■ **WORK TASK**
What you return should match every record exactly, with the images removed.
++++
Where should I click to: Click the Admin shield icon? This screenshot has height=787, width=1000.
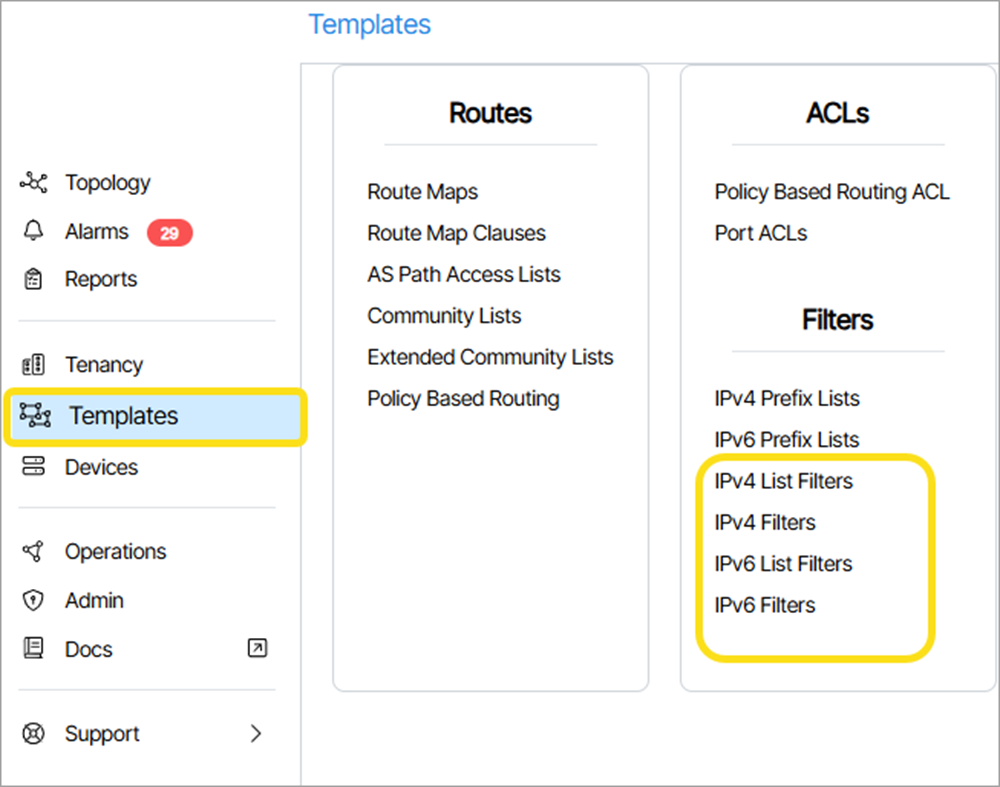[34, 601]
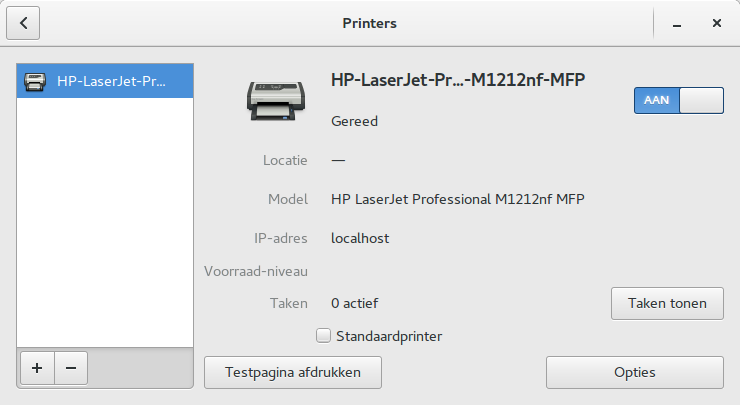
Task: Click the Printers title in the header bar
Action: (x=369, y=22)
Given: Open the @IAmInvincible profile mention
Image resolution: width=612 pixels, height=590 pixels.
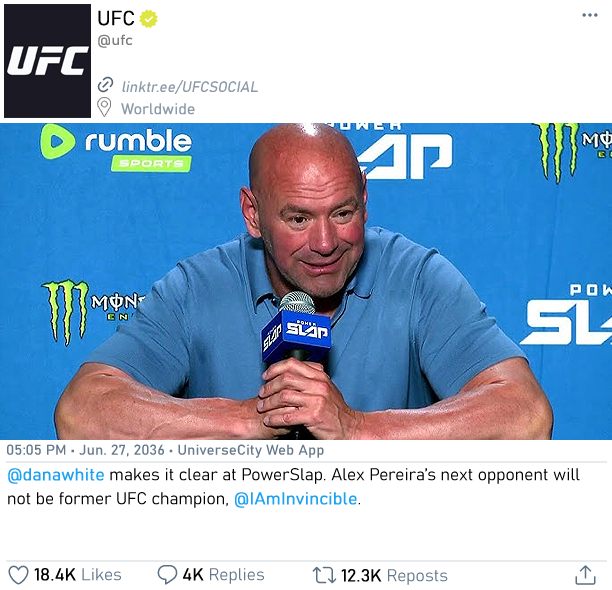Looking at the screenshot, I should (295, 499).
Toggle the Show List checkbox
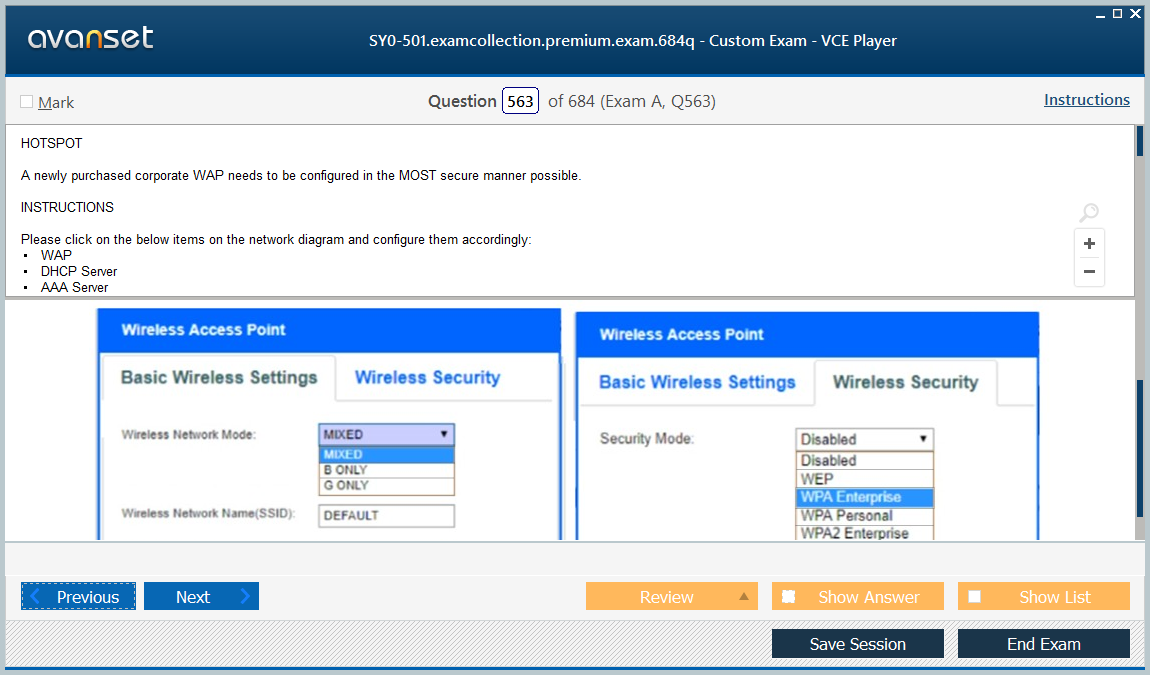 [975, 597]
++++
■ **PROBLEM SOLUTION**
Where should I click to: Click the Admin shield icon? This screenshot has height=787, width=1000.
[34, 601]
Task: Click the Printers title in the header bar
Action: (x=369, y=22)
Given: Open the @IAmInvincible profile mention
Image resolution: width=612 pixels, height=590 pixels.
Looking at the screenshot, I should (295, 499).
Toggle the Show List checkbox
 [975, 597]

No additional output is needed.